A Cohomological Perspective on Algebraic Quantum Field Theory

TL;DR

This paper explores algebraic quantum field theory through Hochschild cohomology, providing a new framework for understanding deformations and symmetries, which may reveal previously unrecognized symmetries and facilitate model construction.

Contribution

It introduces a cohomological perspective to AQFT, generalizing the framework and defining symmetries via Hochschild cohomology, independent of Lagrangian formulations.

Findings

Hochschild cohomology classes describe first-order deformations.

Computed cohomology classes for interaction terms.
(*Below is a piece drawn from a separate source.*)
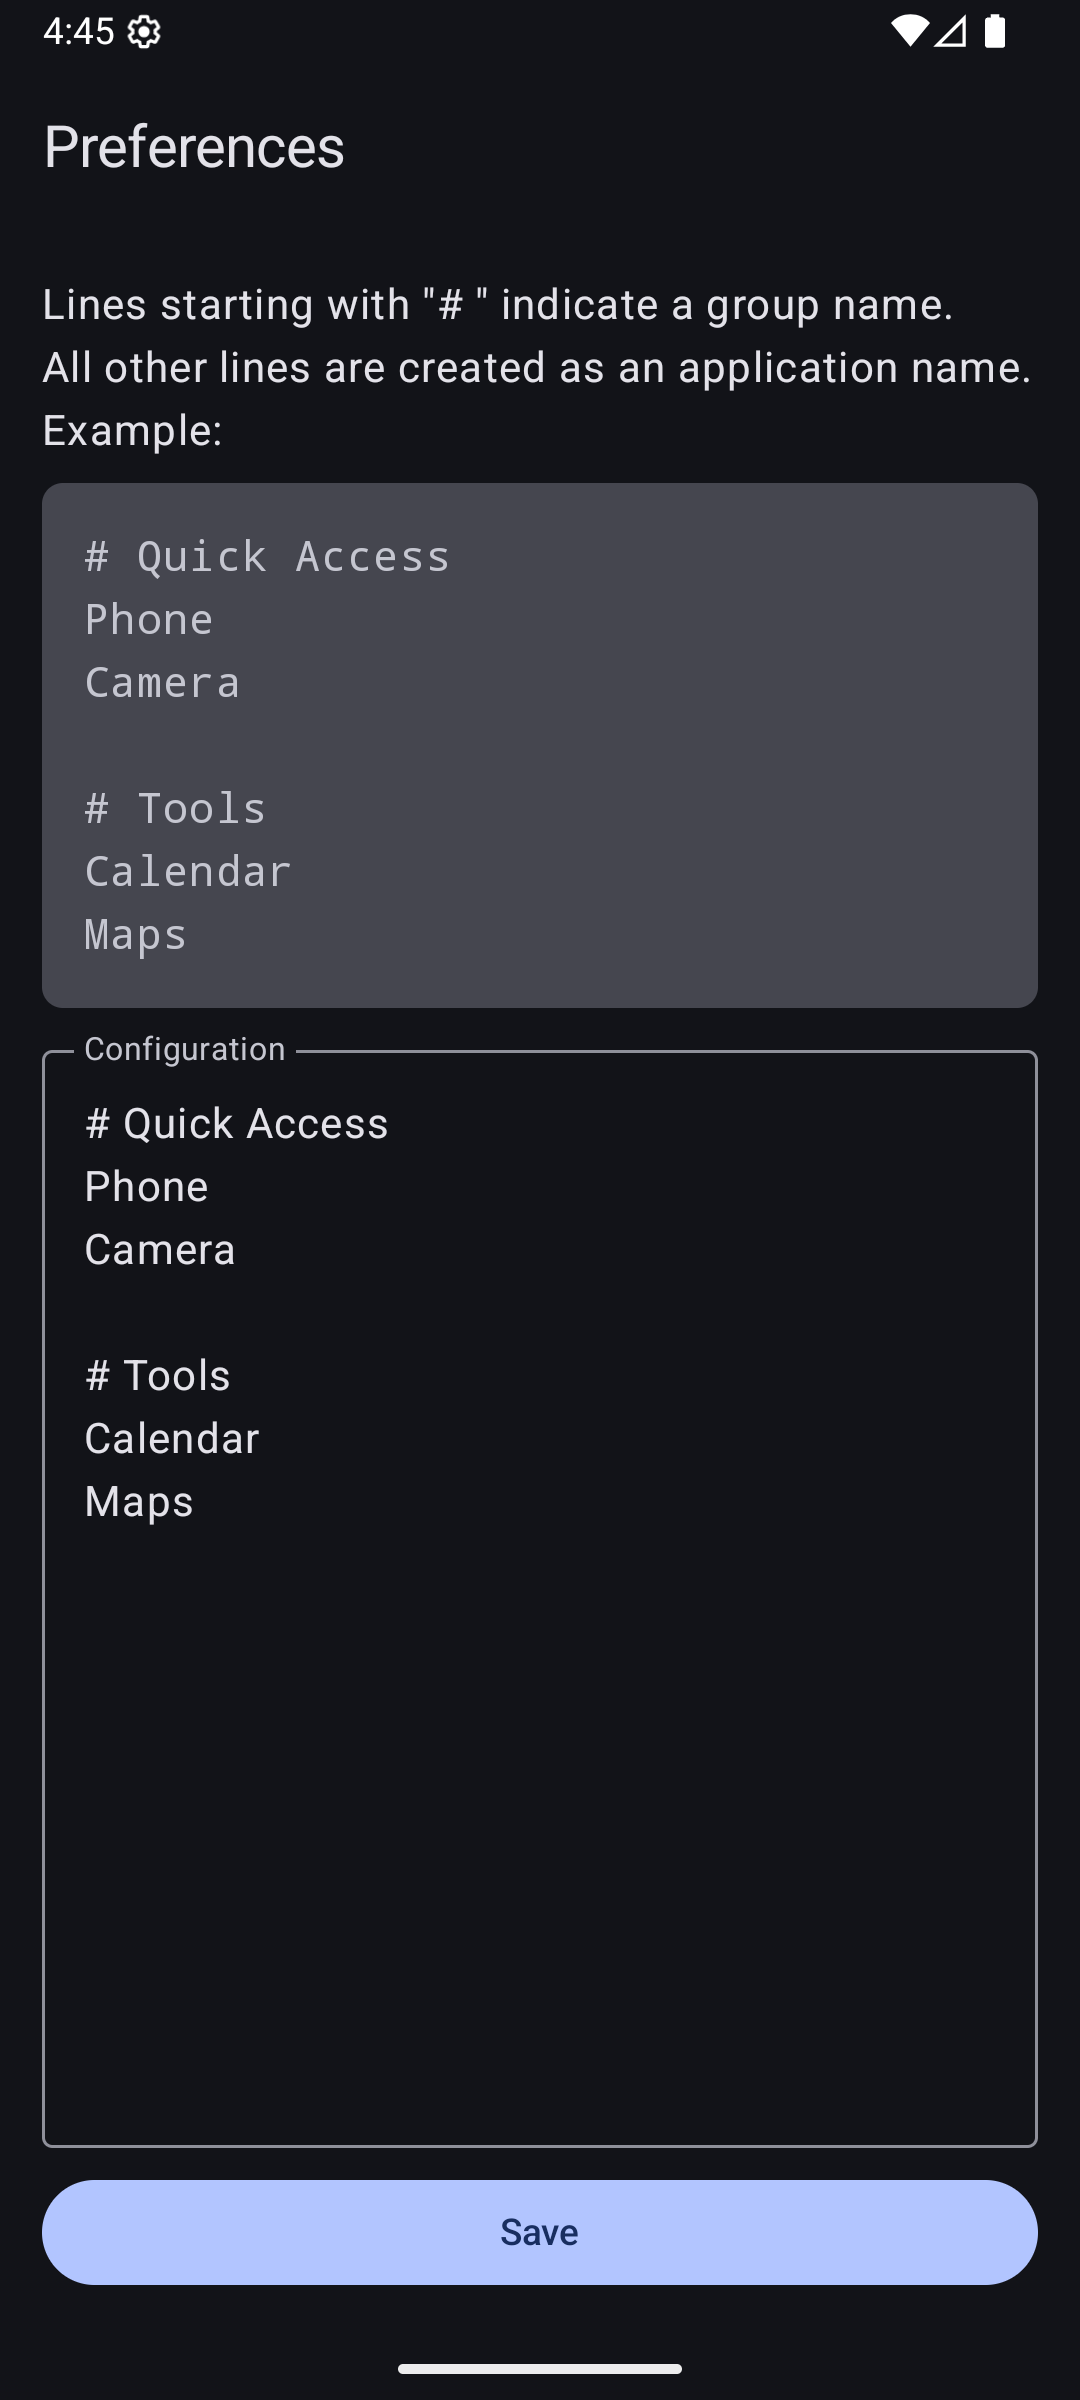Click the "Camera" line in the Configuration field
Image resolution: width=1080 pixels, height=2400 pixels.
point(160,1250)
Provides a more concrete approach to perturbative AQFT.

Abstract

Algebraic quantum field theory is considered from the perspective of the Hochschild cohomology bicomplex. This is a framework for studying deformations and symmetries. Deformation is a possible approach to the fundamental challenge of constructing interacting QFT models. Symmetry is the primary tool for understanding the structure and properties of a QFT model. This perspective leads to a generalization of the algebraic quantum field theory framework, as well as a more general definition of symmetry. This means that some models may have symmetries that were not previously recognized or exploited. To first order, a deformation of a QFT model is described by a Hochschild cohomology class. A deformation could, for example, correspond to adding an interaction term to a Lagrangian. The cohomology class for such an interaction is computed here. However, the result is more general and does not require the undeformed model to be constructed from a Lagrangian. This computation leads to a more concrete version of the construction of perturbative algebraic quantum field theory.